Во второй комнате размещены шесть железных кроватей с матрацами, подушками, простынями, одеялами. Возле каждой кровати — тумбочка. В одном из углов, поближе к окну, квадратный стол, над ним — овальное зеркало. В комнате три окна. На подоконниках в горшках — цветы. Светло, чисто, тепло, уютно.
— Располагайся вот на этой койке и спи, — сказал комендант колонии, принявший меня на вахте. — До обеда здесь никого не будет, а в обед придут, познакомишься с соседями.
Спать не хочется. Мучают сомнения. Не ошибка ли? Почему я здесь, в столице республики, в Промколонии? Если смягчение наказания, то почему не объявили? Если действительно смягчение, то какая же теперь у меня статья? Может быть, пересмотрели дело? Может быть, и на волю скоро?
Так провалялся я до обеда, не решив ни одного из поставленных себе вопросов. На вахте зазвонили молотком в рельс.
Первыми в большую комнату ввалились пожарные. Они сегодня были на разгрузке леса из вагонов. Подумалось: как бы они боролись с огнём, если бы в их отсутствие вспыхнул пожар? Вряд ли успели бы добежать с лесобиржи до своих машин.

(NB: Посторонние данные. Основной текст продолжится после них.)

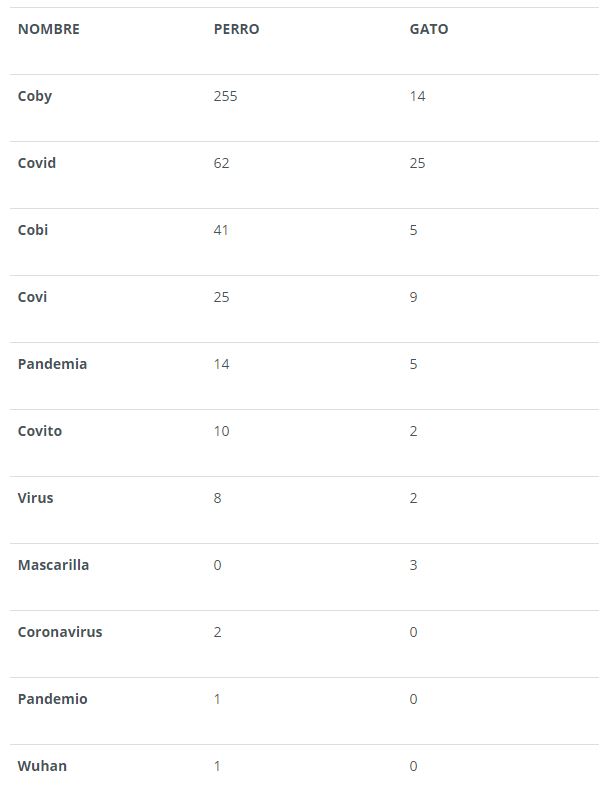Click the Wuhan name cell
This screenshot has height=812, width=611.
point(42,766)
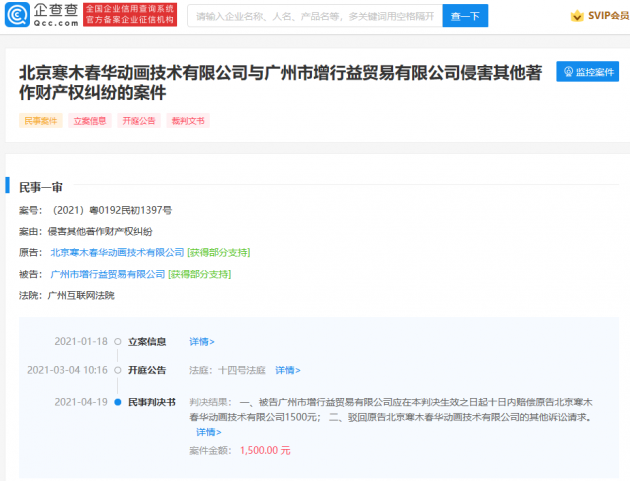Screen dimensions: 630x481
Task: Click the lightbulb icon in 监控案件
Action: pos(569,73)
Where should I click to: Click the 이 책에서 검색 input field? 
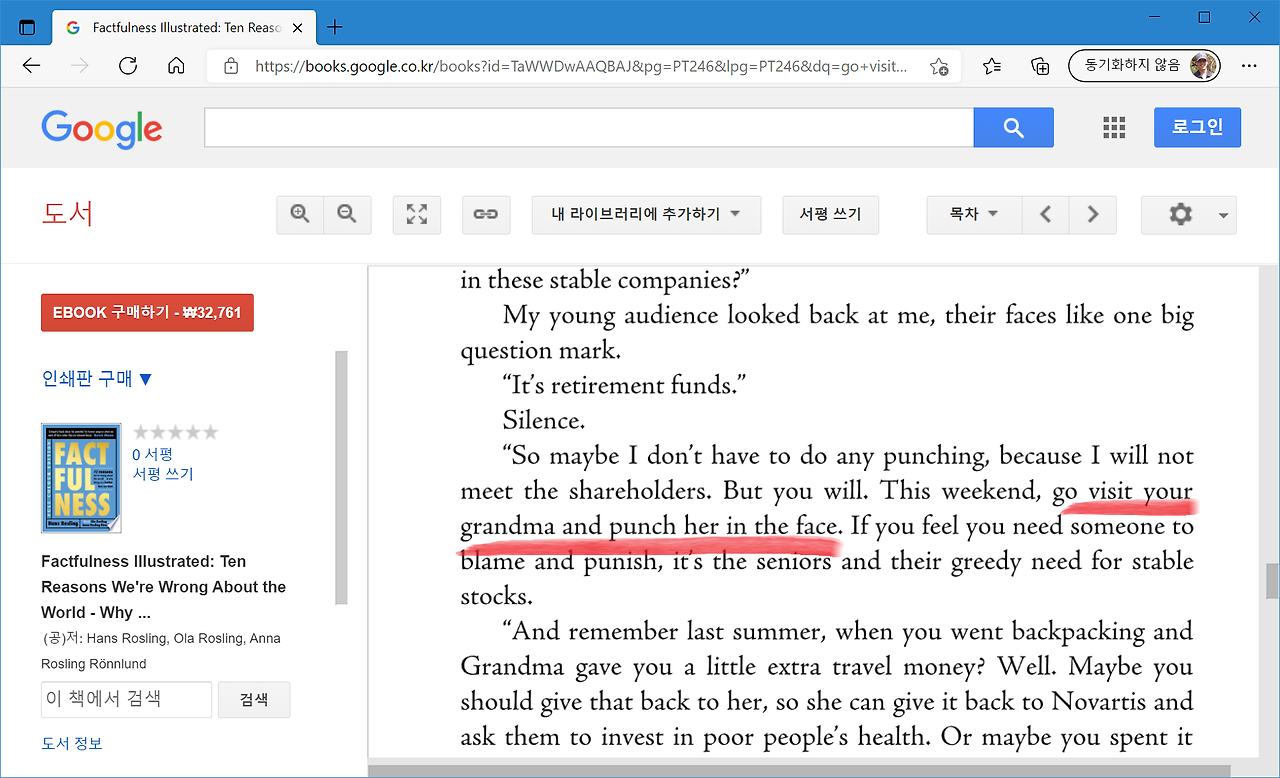126,699
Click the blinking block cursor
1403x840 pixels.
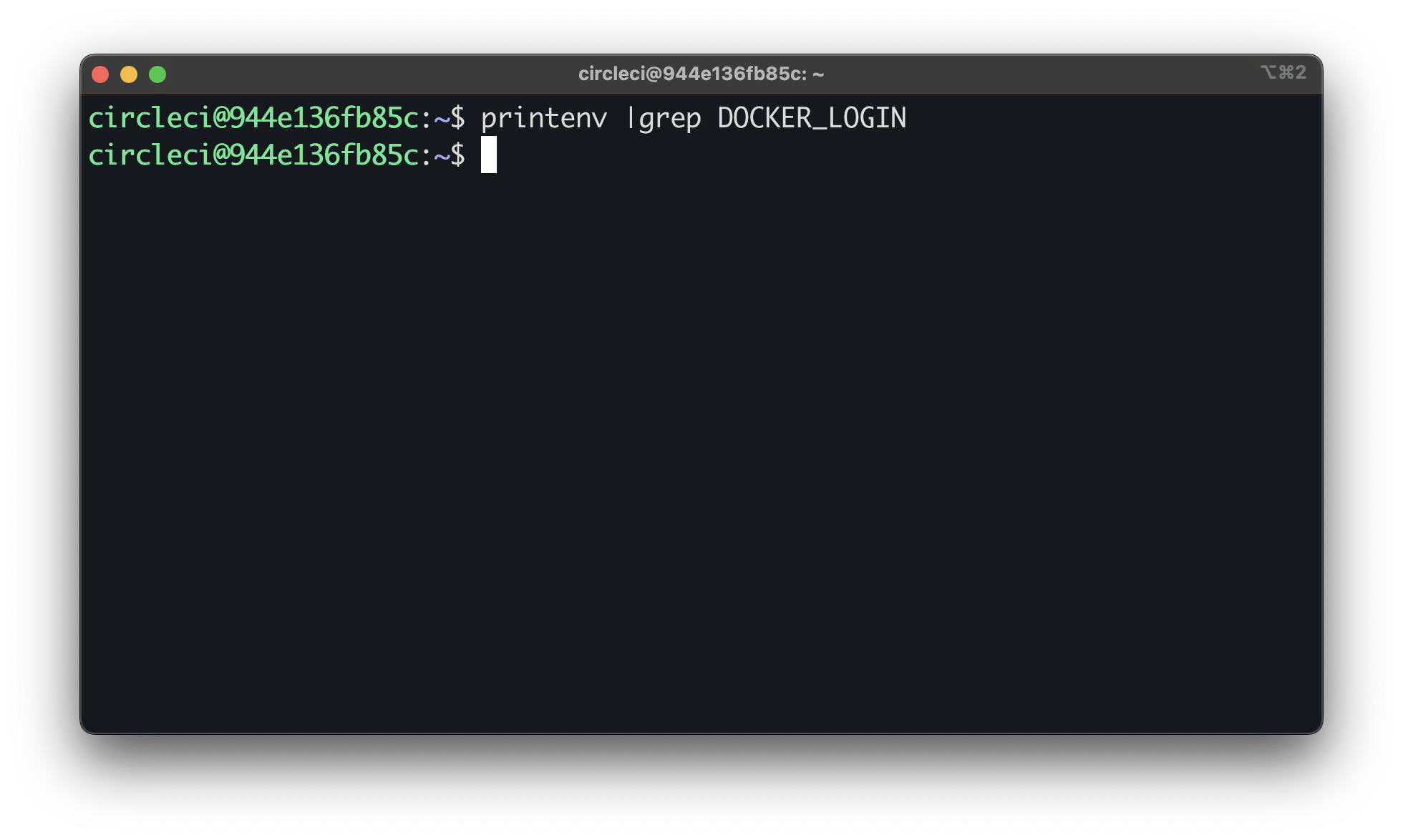click(489, 156)
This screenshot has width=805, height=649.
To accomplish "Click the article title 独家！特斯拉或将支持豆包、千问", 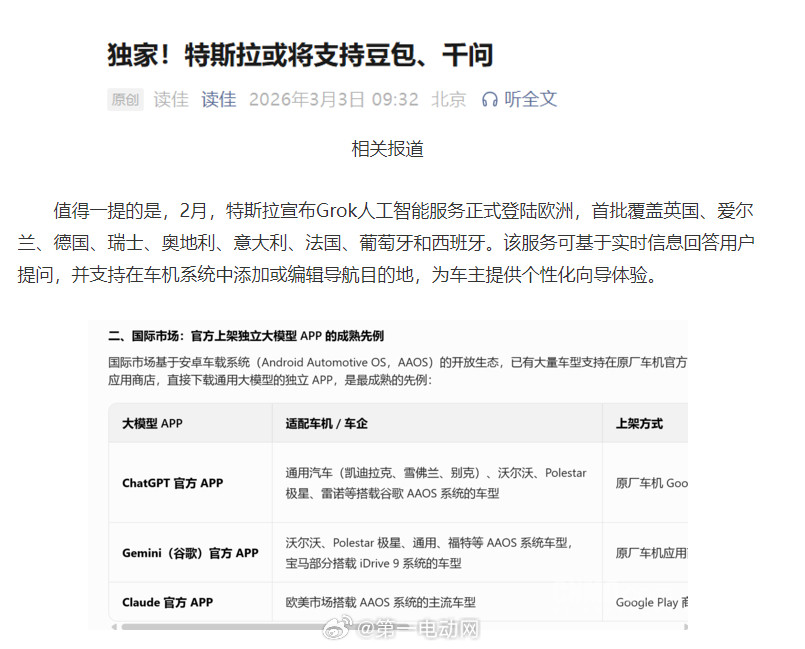I will [x=300, y=55].
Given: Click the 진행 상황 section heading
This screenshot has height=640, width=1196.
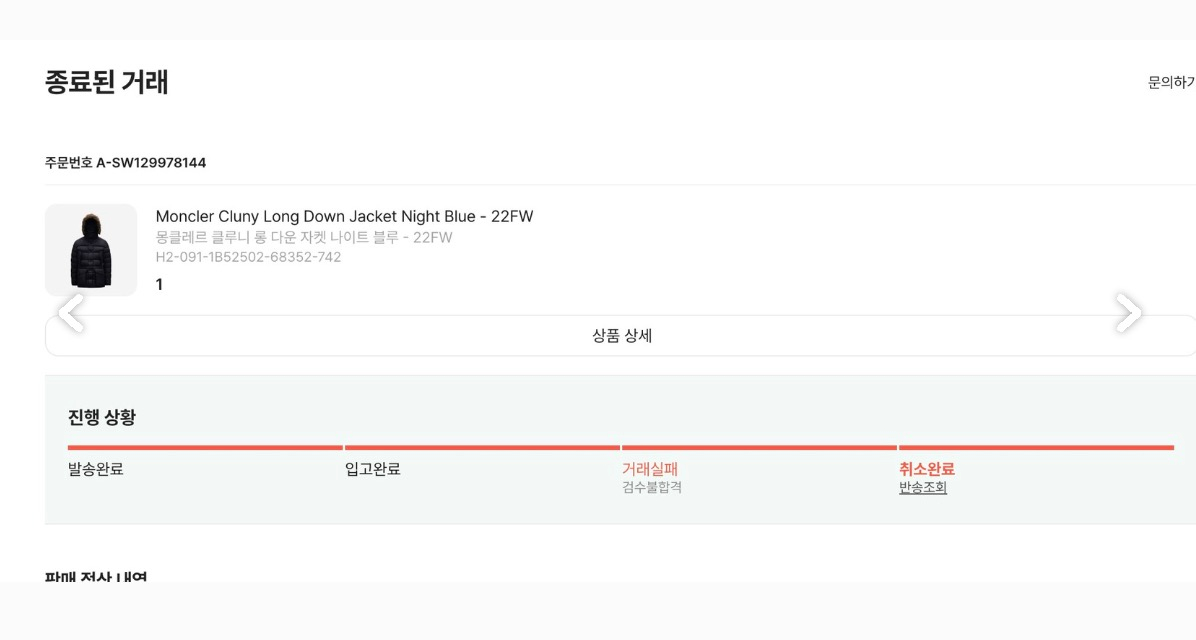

Вслед за ними подошли: Медведев, в прошлом — художественный руководитель Улан-Удинского государственного театра, а теперь — заключённый сроком на пять лет за «историческую контрреволюцию». Оказывается, в 1919-м году по мобилизации он служил в армии Колчака. Высококультурный, интеллигентный пожилой человек, с седой бородкой, с ясными голубыми и очень молодыми глазами, с обаятельной улыбкой на лице. Он какой-то весь на виду, открытый, грустно-добрый. Мне потом не раз приходилось убеждаться, что его все любили, уважали как человека с большой буквы. Теперь он работал заведующим игрушечной мастерской и в порядке общественной нагрузки — художественным руководителем драматического кружка колонии. Здесь он был единственный человек по 58-й статье. Теперь нас стало двое.

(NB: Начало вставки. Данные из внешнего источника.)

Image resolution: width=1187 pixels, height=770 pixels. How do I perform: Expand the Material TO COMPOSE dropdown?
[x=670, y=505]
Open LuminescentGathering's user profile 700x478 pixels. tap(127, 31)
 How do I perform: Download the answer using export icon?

Вслед за Медведевым заходит Николай Пастухов — технический руководитель деревообрабатывающего комбината на воле и технический руководитель столярного цеха в заключении. Первый раз в начале войны он отделался лёгким испугом — пробыл в этой же колонии около года. Сейчас осуждён сроком на десять лет по указу за расхищение государственного достояния. Высокий, стройный, широкий в плечах, с чёрной шевелюрой и густыми, сросшимися на переносице бровями. Его не постригли как участника кружка художественной самодеятельности. Умные глаза, немного плутоватые, смотрят на людей, не прячутся, всё время намного иронически, вопрошающие.
Вместе с Пастуховым заходит Николай Голубцов — инженер по образованию. Оказался тем самым Голубцовым, который не так давно помог нам в деле с поломанным валом. Осуждён по 193-й статье сроком на пять лет. В колонии исполняет обязанности заместителя начальника планово-производственной части, осуществляя связь с внешним миром, так как является бесконвойным. Работа с ним подтвердила предполагаемую мною грамотность его как инженера, настойчивость в любом деле как человека с собственным мнением. К лагерной администрации, в особенности к своему непосредственному начальнику — лейтенанту Серёдкину, относится с. плохо скрываемым высокомерием и презрением. А причиной этому была абсолютная техническая неграмотность Серёдкина и ничегонеделание на своём посту начальника. А Голубцов органически не терпел лодырей, людей, живущих за чужой счёт, а заодно поэтому и лагерных «законников». Он находил что-то общее в спесивости, увлечённости командовать окружающими, нежеланием выслушивать мнение других между Серёдкиным и «законниками». А на самом деле был чутким, прекрасным товарищем, всегда идущим на помощь и выручку попавшему в беду.
Подошёл инженер-строитель Батуров. В колонии он занимает высокий пост — прораб. Со своим начальником Серёдкиным, в противоположность Голубцову, крайне вежлив, до подхалимства. За расхищение строительных материалов на каком то объекте он заработал десять лет по закону от 7-го августа. Маленького роста, с кривыми ногами. Бегающие карие глаза-щёлки. Хитрый, далеко не глупый. Наглый и грубый со своими товарищами, захлёбывающийся от полученной власти. А власть немалая. По его рапорту могут посадить в карцер, могут отправить этапом на лесоповал или на рудники в Джиду, лишить нормального питания, обмундирования первого срока. Да мало ли чего ещё!